Imagine the following scenario: The central bank has been trying valiantly to control inflation. It is using every trick in its books to tame the monster. Apart from frequent interest rate hikes, it makes hawkish sounds, curtails credit, and also urges the central government to cut wasteful spending, and rein in the fiscal deficit.
It wants to safeguard its integrity and autonomy, especially from the government. It says that in the conduct of prudent monetary policy, undue pressure from the government or the industry is unhealthy and unwelcome.
Critics and inflation hawks say that the central bank should be more bold, nay audacious. But the central bank is losing the inflation battle, thanks largely to fiscal undoing. So, what else is the governor supposed to do? Resign in protest?
That’s exactly what happened in neighbouring Pakistan. The central bank governor Shahid Kardar resigned this week, saying that the bank was being impeded from discharging its mandate. The days of hyphenating with our notorious neighbour are long gone, but the similarity of the predicament of our central banks is inescapable.
The Reserve Bank of India (RBI) is under pressure not just from industry and the bankers’ lobby, but also from the government to pause its rate hikes, as if RBI alone is to be blamed for the visible industrial slowdown. Despite 10 rate hikes so far, the headline inflation is stuck close to double digits, and will go up further in the coming months. The onslaught of global liquidity is not helping either. Inflation is broad-based, no longer confined to food, or attributable only to international commodity prices. Rising core inflation suggests demand pressure, which must be subdued in the short run.
A growth moderation of about 1 percentage point would be a small price to pay if it gets inflation quickly below the artificial and unacceptable “new normal” of 7%. Else wage and price expectations will chase each other into an upward spiral, making it even harder to “unspiral” back later. RBI’s own surveys are pointing to a spiral in the making. India’s headline inflation is among the top three in the emerging markets globally.
Hence, real rates are near zero or negative, and these alone certainly don’t dampen investment enthusiasm. In fact, borrowers should be drooling, since inflation will eat away some of their cost of borrowing.
It is true that investment spending has slowed, but that is not because of hardening interest rates alone. Sagas of scams have played a role, export optimism is dented by nervousness in euro zone and weak US data, and slowing consumer finance is affecting real estate and automobiles.

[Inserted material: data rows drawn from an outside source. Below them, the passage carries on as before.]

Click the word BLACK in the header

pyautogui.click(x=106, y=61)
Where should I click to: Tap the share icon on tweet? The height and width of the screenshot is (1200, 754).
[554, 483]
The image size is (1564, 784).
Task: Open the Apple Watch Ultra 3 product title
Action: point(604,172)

But credit is still rising at 20% and consumer spending growth is still respectable. If, however, high inflation persists, as RBI has warned, it will hurt growth much more in the longer run.
This is the wrong time to slacken policy stance, since such a signal damages credibility of RBI’s commitment to low inflation. In any case, the inflation battle cannot be won without close coordination and alignment of fiscal and monetary policy. The fiscal authorities are showing no signs of restraint, so RBI’s hawkish determination needs to redouble.
The International Monetary Fund too has advised in its recent World Economic Outlook, that policy tightening ought to continue. It also calls for rebuilding fiscal room. Our fiscal spenders need to wake up, but thankfully unlike Pakistan, the RBI governor doesn’t need to contemplate resignation to make his point.
Ajit Ranade is chief economist, Aditya Birla Group. These are his personal views.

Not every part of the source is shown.